Con tutto ciò - e nel linguaggio di qui è già un unico, immenso complimento raccontato con tenerezza e rimpianto - resta un altro il tributo in cui, dovessero scegliere una sola parola, riassumerebbero Gardini: «Visionario». Ovviamente a partire dal business. Cominciò a parlare con ben più di vent'anni d'anticipo di energia verde, per dire: e a dargli retta, allora, fu quasi solo George Bush padre, con il quale ne discusse e che gli fece costruire il primo impianto americano di biocarburanti. La strada - i cereali, oltre allo zucchero in Brasile: ma questa è un'altra storia - vista dal 2013 non era quella giusta?

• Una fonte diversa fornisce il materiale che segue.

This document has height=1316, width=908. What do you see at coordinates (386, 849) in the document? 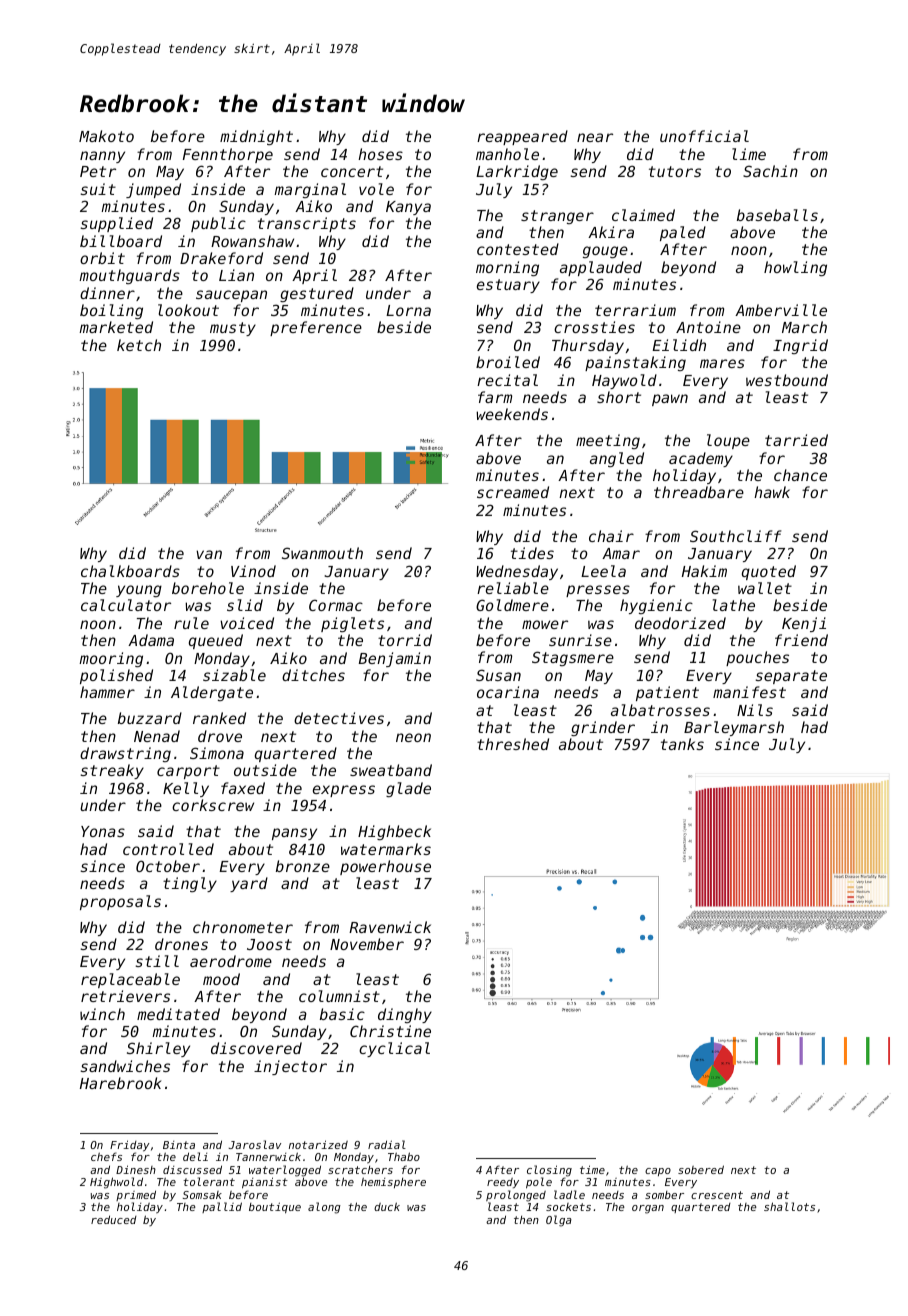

Prometteva ricerca. Ci credeva. L'avrebbe fatta (non si fosse perduto nei corridoi più neri della politica, credendo come Enrico Mattei di poterla usare come un taxi, e viceversa: il guaio è che altri taxi hanno mostrato di circolare ancora). L'avrebbe fatta perché era un affare, verissimo. Ma leggete questa frase: «Non si vogliono rendere conto, nei fatti e non solo a parole, che lo sviluppo dell'economia sarà globale o non sarà. E lo sviluppo dovrà ripartire dal primario, cioè dall'agricoltura.
La fase meccano-petrolifera sta toccando il tetto, continuare su questa linea può voler dire consumare il nostro pianeta, avvelenarlo, renderlo invivibile. L'economia funziona quando anche la soluzione dei problemi è un guadagno, o meglio un utile, ed è ricchezza. Se non è così, diventa asfittica, perde futuro. Perciò bisogna innescare uno sviluppo che affronti positivamente problemi globali: la fame nel mondo e l'inquinamento del pianeta». Ricorda qualcosa? Raul Gardini. 1992.